Records drawn from a dataset
- - - -
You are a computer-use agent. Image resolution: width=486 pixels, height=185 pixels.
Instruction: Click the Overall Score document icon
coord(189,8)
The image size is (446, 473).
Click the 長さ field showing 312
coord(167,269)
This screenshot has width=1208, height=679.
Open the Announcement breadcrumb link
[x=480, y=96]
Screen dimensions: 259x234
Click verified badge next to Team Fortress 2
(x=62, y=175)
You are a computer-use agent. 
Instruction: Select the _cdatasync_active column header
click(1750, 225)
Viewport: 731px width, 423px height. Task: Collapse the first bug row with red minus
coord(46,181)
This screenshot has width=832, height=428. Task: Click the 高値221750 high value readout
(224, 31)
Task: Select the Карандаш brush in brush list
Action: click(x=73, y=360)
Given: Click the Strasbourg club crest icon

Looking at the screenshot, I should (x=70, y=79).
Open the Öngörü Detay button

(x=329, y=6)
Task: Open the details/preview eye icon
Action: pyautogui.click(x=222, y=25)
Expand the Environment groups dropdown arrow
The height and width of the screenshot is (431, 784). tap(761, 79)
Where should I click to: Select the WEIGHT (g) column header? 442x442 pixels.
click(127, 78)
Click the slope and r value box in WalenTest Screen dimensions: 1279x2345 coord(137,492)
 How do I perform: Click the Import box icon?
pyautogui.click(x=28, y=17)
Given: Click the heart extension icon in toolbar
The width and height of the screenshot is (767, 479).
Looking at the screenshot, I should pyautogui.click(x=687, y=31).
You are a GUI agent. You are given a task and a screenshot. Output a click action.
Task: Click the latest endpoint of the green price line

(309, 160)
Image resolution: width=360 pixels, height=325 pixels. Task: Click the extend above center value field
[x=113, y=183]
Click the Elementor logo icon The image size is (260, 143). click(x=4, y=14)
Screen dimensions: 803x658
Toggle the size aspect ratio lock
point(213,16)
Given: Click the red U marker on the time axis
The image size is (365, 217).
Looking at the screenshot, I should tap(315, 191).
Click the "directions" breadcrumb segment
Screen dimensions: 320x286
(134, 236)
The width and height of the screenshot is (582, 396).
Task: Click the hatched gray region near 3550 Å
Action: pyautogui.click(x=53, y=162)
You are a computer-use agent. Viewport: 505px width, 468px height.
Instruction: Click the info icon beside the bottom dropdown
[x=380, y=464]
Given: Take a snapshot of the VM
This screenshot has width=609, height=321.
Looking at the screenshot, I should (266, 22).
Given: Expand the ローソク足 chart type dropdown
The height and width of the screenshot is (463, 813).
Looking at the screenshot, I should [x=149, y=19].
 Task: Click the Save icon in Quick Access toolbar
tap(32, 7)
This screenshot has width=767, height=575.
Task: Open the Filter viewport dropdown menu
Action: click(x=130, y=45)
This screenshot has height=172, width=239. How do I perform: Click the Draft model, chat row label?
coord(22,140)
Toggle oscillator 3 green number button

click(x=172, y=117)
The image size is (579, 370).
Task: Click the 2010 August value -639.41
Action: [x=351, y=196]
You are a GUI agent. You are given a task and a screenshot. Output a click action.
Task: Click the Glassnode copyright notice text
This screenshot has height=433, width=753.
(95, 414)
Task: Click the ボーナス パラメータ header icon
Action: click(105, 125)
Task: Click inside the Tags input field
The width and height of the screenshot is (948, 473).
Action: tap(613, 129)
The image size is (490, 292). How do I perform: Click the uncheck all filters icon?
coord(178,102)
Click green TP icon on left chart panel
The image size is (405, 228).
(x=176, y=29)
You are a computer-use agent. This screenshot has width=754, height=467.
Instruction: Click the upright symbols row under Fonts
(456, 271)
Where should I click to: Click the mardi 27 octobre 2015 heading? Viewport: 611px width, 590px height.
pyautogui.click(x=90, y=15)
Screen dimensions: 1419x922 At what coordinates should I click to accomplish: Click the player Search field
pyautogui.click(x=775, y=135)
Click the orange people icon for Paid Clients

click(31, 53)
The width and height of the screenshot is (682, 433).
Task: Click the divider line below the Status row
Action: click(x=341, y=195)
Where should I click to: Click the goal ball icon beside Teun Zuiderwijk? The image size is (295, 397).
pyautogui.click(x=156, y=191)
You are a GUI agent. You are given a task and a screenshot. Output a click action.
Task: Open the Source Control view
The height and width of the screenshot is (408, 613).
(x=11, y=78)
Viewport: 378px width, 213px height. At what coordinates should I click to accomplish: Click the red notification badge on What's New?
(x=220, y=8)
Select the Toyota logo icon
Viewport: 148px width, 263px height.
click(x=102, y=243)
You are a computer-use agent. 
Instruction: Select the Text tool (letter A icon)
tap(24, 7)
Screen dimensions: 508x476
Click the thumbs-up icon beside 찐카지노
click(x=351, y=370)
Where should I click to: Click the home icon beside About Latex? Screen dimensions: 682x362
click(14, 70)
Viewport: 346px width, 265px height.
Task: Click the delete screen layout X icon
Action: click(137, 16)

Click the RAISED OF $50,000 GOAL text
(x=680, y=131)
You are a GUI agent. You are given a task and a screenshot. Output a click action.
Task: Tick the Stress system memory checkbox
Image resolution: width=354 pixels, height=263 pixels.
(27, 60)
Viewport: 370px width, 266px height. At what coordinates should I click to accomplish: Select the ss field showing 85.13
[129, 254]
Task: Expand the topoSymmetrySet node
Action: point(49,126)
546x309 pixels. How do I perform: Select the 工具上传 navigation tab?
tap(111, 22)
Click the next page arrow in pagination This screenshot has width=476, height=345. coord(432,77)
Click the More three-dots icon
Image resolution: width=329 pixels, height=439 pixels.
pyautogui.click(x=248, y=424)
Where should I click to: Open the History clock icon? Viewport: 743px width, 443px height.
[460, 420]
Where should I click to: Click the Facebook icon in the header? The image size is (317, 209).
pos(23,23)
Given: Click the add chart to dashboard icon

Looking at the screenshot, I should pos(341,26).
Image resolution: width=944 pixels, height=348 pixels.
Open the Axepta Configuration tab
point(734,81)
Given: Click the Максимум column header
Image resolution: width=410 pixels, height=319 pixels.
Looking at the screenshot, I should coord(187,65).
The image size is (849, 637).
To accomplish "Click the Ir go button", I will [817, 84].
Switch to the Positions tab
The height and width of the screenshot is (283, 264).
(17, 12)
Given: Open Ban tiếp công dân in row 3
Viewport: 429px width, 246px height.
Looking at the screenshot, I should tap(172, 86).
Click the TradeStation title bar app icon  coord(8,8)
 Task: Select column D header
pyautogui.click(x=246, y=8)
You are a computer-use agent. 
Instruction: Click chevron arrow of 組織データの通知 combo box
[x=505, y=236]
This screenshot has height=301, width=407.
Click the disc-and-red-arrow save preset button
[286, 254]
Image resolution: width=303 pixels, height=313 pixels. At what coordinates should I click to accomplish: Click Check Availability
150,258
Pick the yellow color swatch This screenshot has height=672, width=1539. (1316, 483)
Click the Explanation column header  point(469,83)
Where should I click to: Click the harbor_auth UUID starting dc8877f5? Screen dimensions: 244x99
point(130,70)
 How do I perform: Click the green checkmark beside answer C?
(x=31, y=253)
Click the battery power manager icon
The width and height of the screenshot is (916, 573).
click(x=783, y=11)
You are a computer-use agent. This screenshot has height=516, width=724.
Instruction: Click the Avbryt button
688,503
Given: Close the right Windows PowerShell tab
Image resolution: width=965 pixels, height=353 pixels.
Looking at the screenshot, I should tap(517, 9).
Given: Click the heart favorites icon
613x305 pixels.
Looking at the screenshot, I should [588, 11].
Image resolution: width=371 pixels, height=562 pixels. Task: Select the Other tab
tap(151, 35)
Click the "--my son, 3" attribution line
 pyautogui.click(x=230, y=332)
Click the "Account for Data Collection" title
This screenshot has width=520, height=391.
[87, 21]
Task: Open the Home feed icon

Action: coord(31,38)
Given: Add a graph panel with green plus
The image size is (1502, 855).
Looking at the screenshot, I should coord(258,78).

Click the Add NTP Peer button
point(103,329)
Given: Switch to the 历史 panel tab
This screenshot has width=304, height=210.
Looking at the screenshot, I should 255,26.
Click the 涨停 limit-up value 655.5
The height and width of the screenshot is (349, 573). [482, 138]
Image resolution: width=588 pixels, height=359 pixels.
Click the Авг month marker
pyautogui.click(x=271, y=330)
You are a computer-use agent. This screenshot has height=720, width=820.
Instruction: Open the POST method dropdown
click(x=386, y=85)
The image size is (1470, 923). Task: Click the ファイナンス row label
- - - -
● **EXERCISE BRIEF**:
Copy the entries above exactly, but only from the line holding "Given: Click the Максимум column header" through the line holding "Switch to the Positions tab", both included.

● **OUTPUT**:
Given: Click the Максимум column header
Image resolution: width=410 pixels, height=319 pixels.
Looking at the screenshot, I should coord(187,65).
The image size is (849, 637).
To accomplish "Click the Ir go button", I will [817, 84].
Switch to the Positions tab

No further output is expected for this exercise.